Write out, word for word, only the lines from the one containing "Juni 2009 (398, 104)" through the final line of the data.

┌─ DATA FOR THIS TASK

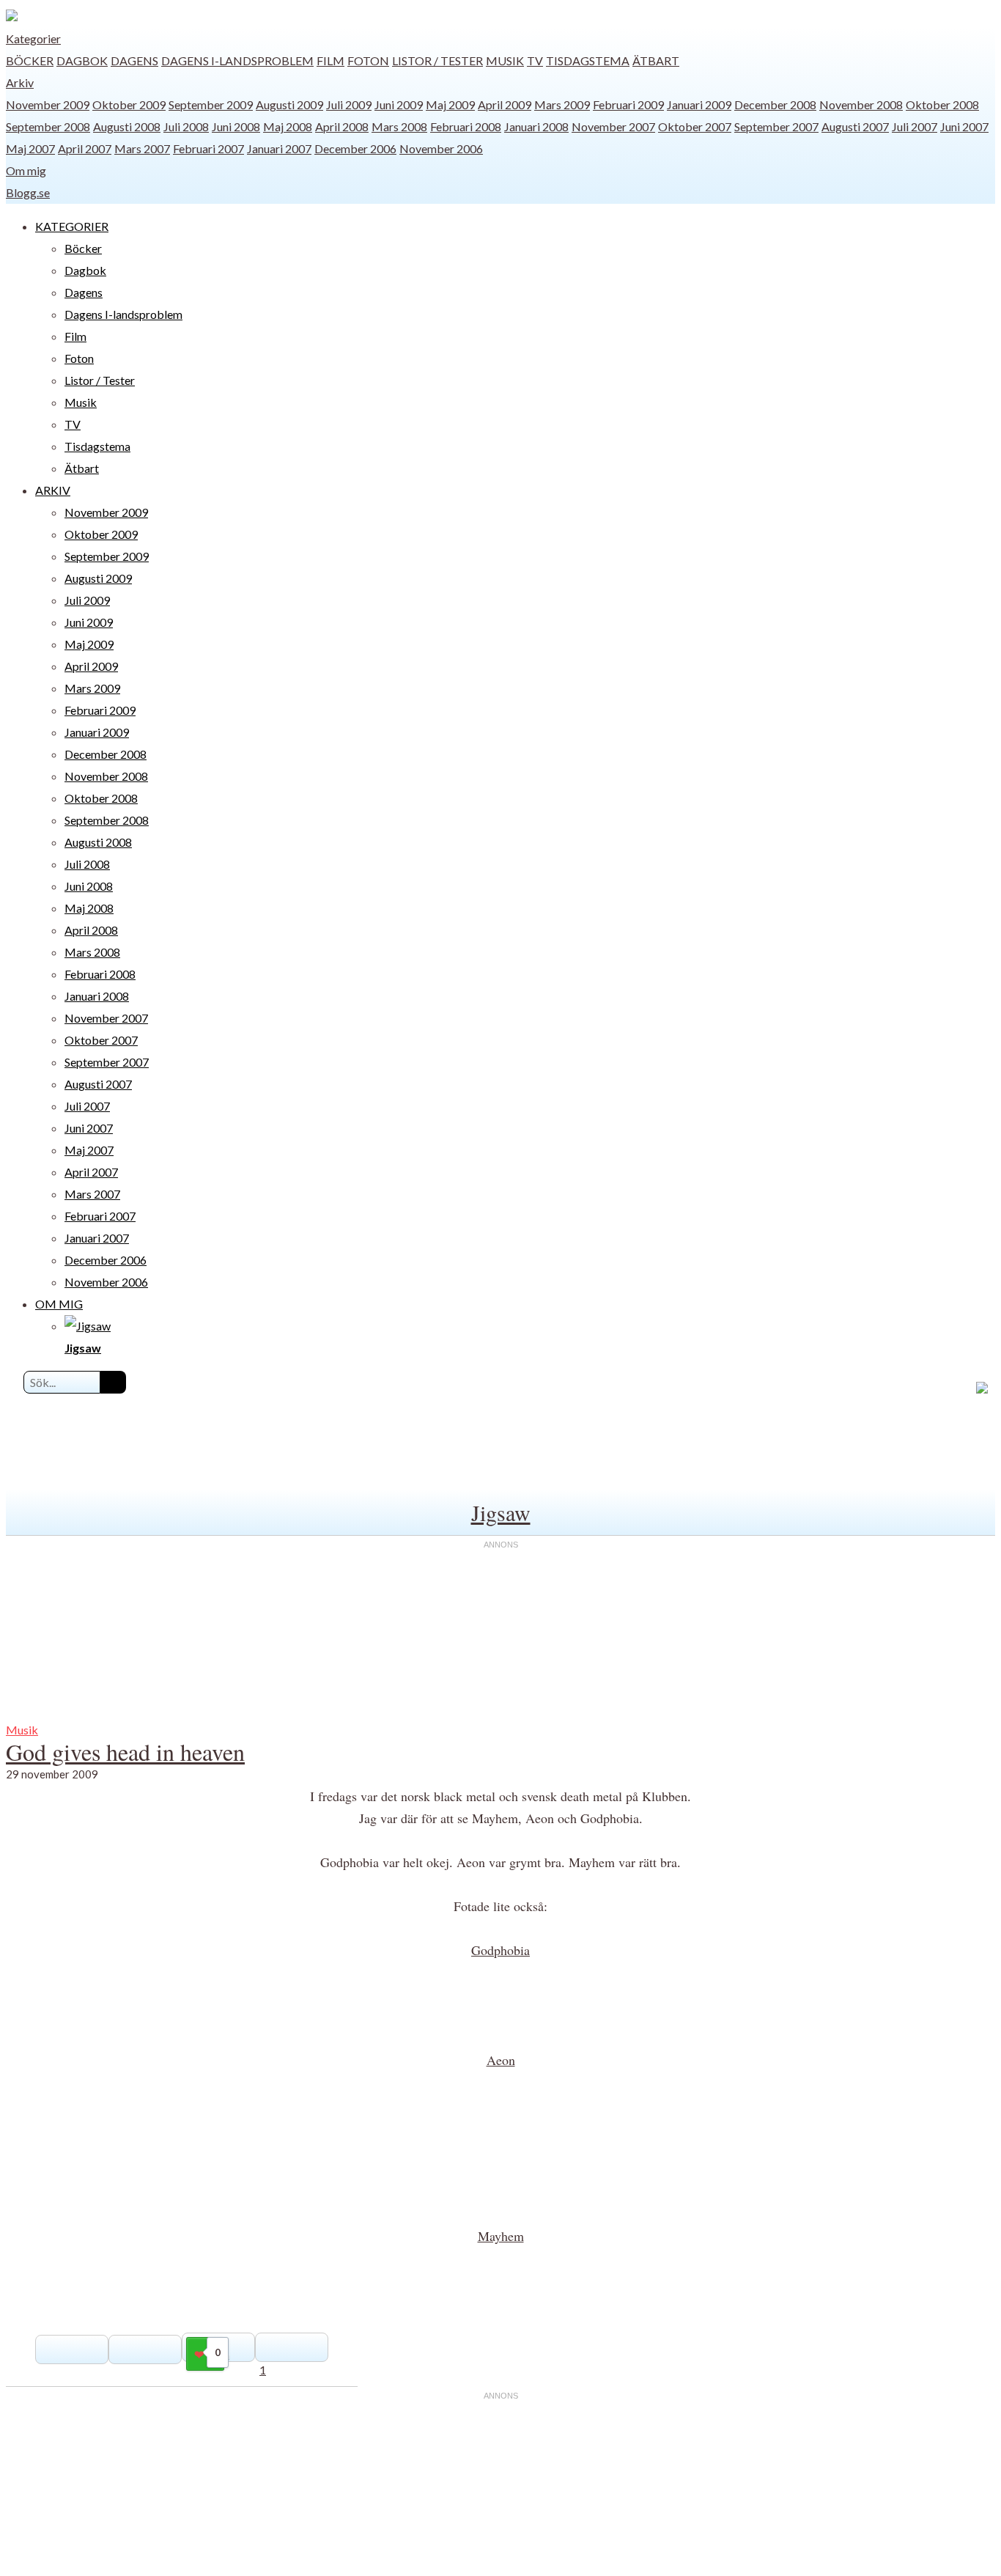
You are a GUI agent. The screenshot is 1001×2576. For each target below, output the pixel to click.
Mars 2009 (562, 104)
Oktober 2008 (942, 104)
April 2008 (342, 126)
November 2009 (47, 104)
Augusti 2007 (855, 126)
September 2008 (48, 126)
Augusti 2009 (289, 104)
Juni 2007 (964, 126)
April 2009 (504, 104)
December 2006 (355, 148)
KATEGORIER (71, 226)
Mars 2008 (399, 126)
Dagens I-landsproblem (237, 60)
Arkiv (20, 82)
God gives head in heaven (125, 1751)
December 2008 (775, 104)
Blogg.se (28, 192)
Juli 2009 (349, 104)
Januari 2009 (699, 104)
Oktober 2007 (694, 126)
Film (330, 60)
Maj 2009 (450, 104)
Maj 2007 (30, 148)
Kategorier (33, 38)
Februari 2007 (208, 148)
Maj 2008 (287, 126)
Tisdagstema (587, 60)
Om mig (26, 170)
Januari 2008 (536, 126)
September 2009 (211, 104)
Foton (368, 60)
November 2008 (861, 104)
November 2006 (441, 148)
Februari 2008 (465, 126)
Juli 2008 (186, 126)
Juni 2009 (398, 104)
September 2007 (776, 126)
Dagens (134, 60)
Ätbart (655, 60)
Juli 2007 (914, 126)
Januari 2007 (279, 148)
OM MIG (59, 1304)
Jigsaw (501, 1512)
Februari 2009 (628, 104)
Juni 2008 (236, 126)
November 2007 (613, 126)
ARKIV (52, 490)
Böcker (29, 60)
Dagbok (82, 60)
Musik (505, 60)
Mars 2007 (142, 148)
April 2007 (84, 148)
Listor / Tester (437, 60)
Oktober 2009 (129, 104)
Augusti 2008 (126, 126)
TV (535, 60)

└─

▶ **EXERCISE OUTPUT**:
Juni 2009 (398, 104)
September 2007 (776, 126)
Dagens (134, 60)
Ätbart (655, 60)
Juli 2007 (914, 126)
Januari 2007 (279, 148)
OM MIG (59, 1304)
Jigsaw (501, 1512)
Februari 2009 (628, 104)
Juni 2008 (236, 126)
November 2007 (613, 126)
ARKIV (52, 490)
Böcker (29, 60)
Dagbok (82, 60)
Musik (505, 60)
Mars 2007 (142, 148)
April 2007 (84, 148)
Listor / Tester (437, 60)
Oktober 2009 (129, 104)
Augusti 2008 (126, 126)
TV (535, 60)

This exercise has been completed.